- [WHAT IS BEING ASKED]:
An exact transcription of every record is needed.

== DATA SHOWN

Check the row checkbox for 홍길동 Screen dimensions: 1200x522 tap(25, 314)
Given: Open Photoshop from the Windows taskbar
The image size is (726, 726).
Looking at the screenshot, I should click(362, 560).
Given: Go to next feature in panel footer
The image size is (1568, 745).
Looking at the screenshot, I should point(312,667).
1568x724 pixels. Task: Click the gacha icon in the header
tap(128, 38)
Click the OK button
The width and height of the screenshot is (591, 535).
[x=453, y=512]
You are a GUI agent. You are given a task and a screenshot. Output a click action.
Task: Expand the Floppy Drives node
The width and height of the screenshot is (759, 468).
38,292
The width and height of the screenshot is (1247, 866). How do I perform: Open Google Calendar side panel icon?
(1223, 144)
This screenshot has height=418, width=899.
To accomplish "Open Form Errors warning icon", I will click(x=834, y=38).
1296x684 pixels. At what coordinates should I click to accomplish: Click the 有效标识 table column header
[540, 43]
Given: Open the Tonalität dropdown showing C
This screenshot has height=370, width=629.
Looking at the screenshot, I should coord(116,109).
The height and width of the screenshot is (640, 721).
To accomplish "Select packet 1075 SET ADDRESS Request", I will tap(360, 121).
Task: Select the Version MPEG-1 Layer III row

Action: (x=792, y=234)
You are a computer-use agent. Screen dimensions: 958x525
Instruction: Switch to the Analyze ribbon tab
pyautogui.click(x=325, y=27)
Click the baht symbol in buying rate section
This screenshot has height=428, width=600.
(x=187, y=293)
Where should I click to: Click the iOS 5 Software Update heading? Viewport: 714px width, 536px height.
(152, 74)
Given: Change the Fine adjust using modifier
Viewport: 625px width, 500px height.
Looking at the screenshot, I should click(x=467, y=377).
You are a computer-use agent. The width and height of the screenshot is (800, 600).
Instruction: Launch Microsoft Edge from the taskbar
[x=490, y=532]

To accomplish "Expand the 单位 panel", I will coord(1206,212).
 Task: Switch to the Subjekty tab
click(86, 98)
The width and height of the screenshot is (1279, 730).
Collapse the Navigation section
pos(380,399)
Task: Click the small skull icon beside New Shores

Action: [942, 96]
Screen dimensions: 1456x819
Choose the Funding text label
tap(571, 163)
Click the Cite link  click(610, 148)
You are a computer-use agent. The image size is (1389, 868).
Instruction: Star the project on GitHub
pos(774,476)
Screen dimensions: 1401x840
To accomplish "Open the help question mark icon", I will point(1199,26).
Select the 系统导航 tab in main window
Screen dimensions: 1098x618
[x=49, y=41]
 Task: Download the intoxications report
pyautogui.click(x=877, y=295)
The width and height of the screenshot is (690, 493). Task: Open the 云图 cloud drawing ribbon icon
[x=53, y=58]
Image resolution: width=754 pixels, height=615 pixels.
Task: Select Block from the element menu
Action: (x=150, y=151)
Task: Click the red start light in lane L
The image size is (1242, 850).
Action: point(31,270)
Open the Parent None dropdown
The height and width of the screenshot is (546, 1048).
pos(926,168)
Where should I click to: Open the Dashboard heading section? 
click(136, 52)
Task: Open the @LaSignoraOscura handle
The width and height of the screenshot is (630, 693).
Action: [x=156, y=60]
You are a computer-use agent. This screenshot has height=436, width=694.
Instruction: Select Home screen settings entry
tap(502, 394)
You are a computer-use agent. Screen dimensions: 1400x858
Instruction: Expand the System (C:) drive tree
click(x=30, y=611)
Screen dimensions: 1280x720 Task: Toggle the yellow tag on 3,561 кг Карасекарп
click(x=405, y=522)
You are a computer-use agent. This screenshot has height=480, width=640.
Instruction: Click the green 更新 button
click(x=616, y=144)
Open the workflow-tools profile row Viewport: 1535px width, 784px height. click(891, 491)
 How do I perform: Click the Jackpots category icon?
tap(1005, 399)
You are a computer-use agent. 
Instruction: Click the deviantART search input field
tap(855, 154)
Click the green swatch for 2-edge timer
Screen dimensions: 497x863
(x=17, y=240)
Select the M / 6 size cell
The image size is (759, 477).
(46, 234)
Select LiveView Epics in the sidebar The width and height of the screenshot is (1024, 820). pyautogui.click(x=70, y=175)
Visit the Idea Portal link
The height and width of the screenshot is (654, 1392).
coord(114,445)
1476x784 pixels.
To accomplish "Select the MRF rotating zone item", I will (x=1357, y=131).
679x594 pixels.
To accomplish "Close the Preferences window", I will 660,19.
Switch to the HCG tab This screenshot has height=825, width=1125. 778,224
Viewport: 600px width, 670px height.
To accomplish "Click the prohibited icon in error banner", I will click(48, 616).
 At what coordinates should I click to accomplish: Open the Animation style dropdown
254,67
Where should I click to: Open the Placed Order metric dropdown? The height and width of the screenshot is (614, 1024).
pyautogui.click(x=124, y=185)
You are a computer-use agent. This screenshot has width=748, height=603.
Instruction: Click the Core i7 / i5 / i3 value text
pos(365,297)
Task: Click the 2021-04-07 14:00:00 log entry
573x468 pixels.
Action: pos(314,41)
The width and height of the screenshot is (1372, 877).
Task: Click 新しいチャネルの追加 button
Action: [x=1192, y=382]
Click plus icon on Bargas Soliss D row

====

- [FINAL ANSWER]:
Check the row checkbox for 홍길동 Screen dimensions: 1200x522 tap(25, 314)
Given: Open Photoshop from the Windows taskbar
The image size is (726, 726).
Looking at the screenshot, I should click(362, 560).
Given: Go to next feature in panel footer
The image size is (1568, 745).
Looking at the screenshot, I should point(312,667).
1568x724 pixels. Task: Click the gacha icon in the header
tap(128, 38)
Click the OK button
The width and height of the screenshot is (591, 535).
[x=453, y=512]
You are a GUI agent. You are given a task and a screenshot. Output a click action.
Task: Expand the Floppy Drives node
The width and height of the screenshot is (759, 468).
38,292
The width and height of the screenshot is (1247, 866). How do I perform: Open Google Calendar side panel icon?
(1223, 144)
This screenshot has height=418, width=899.
To accomplish "Open Form Errors warning icon", I will click(x=834, y=38).
1296x684 pixels. At what coordinates should I click to accomplish: Click the 有效标识 table column header
[540, 43]
Given: Open the Tonalität dropdown showing C
This screenshot has height=370, width=629.
Looking at the screenshot, I should coord(116,109).
The height and width of the screenshot is (640, 721).
To accomplish "Select packet 1075 SET ADDRESS Request", I will tap(360, 121).
Task: Select the Version MPEG-1 Layer III row

Action: (x=792, y=234)
You are a computer-use agent. Screen dimensions: 958x525
Instruction: Switch to the Analyze ribbon tab
pyautogui.click(x=325, y=27)
Click the baht symbol in buying rate section
This screenshot has height=428, width=600.
(x=187, y=293)
Where should I click to: Click the iOS 5 Software Update heading? Viewport: 714px width, 536px height.
(152, 74)
Given: Change the Fine adjust using modifier
Viewport: 625px width, 500px height.
Looking at the screenshot, I should click(x=467, y=377).
You are a computer-use agent. The width and height of the screenshot is (800, 600).
Instruction: Launch Microsoft Edge from the taskbar
[x=490, y=532]

To accomplish "Expand the 单位 panel", I will coord(1206,212).
 Task: Switch to the Subjekty tab
click(86, 98)
The width and height of the screenshot is (1279, 730).
Collapse the Navigation section
pos(380,399)
Task: Click the small skull icon beside New Shores

Action: [942, 96]
Screen dimensions: 1456x819
Choose the Funding text label
tap(571, 163)
Click the Cite link  click(610, 148)
You are a computer-use agent. The image size is (1389, 868).
Instruction: Star the project on GitHub
pos(774,476)
Screen dimensions: 1401x840
To accomplish "Open the help question mark icon", I will point(1199,26).
Select the 系统导航 tab in main window
Screen dimensions: 1098x618
[x=49, y=41]
 Task: Download the intoxications report
pyautogui.click(x=877, y=295)
The width and height of the screenshot is (690, 493). Task: Open the 云图 cloud drawing ribbon icon
[x=53, y=58]
Image resolution: width=754 pixels, height=615 pixels.
Task: Select Block from the element menu
Action: (x=150, y=151)
Task: Click the red start light in lane L
The image size is (1242, 850).
Action: point(31,270)
Open the Parent None dropdown
The height and width of the screenshot is (546, 1048).
pos(926,168)
Where should I click to: Open the Dashboard heading section? 
click(136, 52)
Task: Open the @LaSignoraOscura handle
The width and height of the screenshot is (630, 693).
Action: [x=156, y=60]
You are a computer-use agent. This screenshot has height=436, width=694.
Instruction: Select Home screen settings entry
tap(502, 394)
You are a computer-use agent. Screen dimensions: 1400x858
Instruction: Expand the System (C:) drive tree
click(x=30, y=611)
Screen dimensions: 1280x720 Task: Toggle the yellow tag on 3,561 кг Карасекарп
click(x=405, y=522)
You are a computer-use agent. This screenshot has height=480, width=640.
Instruction: Click the green 更新 button
click(x=616, y=144)
Open the workflow-tools profile row Viewport: 1535px width, 784px height. click(891, 491)
 How do I perform: Click the Jackpots category icon?
tap(1005, 399)
You are a computer-use agent. 
Instruction: Click the deviantART search input field
tap(855, 154)
Click the green swatch for 2-edge timer
Screen dimensions: 497x863
(x=17, y=240)
Select the M / 6 size cell
The image size is (759, 477).
(46, 234)
Select LiveView Epics in the sidebar The width and height of the screenshot is (1024, 820). pyautogui.click(x=70, y=175)
Visit the Idea Portal link
The height and width of the screenshot is (654, 1392).
coord(114,445)
1476x784 pixels.
To accomplish "Select the MRF rotating zone item", I will (x=1357, y=131).
679x594 pixels.
To accomplish "Close the Preferences window", I will 660,19.
Switch to the HCG tab This screenshot has height=825, width=1125. 778,224
Viewport: 600px width, 670px height.
To accomplish "Click the prohibited icon in error banner", I will click(48, 616).
 At what coordinates should I click to accomplish: Open the Animation style dropdown
254,67
Where should I click to: Open the Placed Order metric dropdown? The height and width of the screenshot is (614, 1024).
pyautogui.click(x=124, y=185)
You are a computer-use agent. This screenshot has width=748, height=603.
Instruction: Click the Core i7 / i5 / i3 value text
pos(365,297)
Task: Click the 2021-04-07 14:00:00 log entry
573x468 pixels.
Action: pos(314,41)
The width and height of the screenshot is (1372, 877).
Task: Click 新しいチャネルの追加 button
Action: [x=1192, y=382]
Click plus icon on Bargas Soliss D row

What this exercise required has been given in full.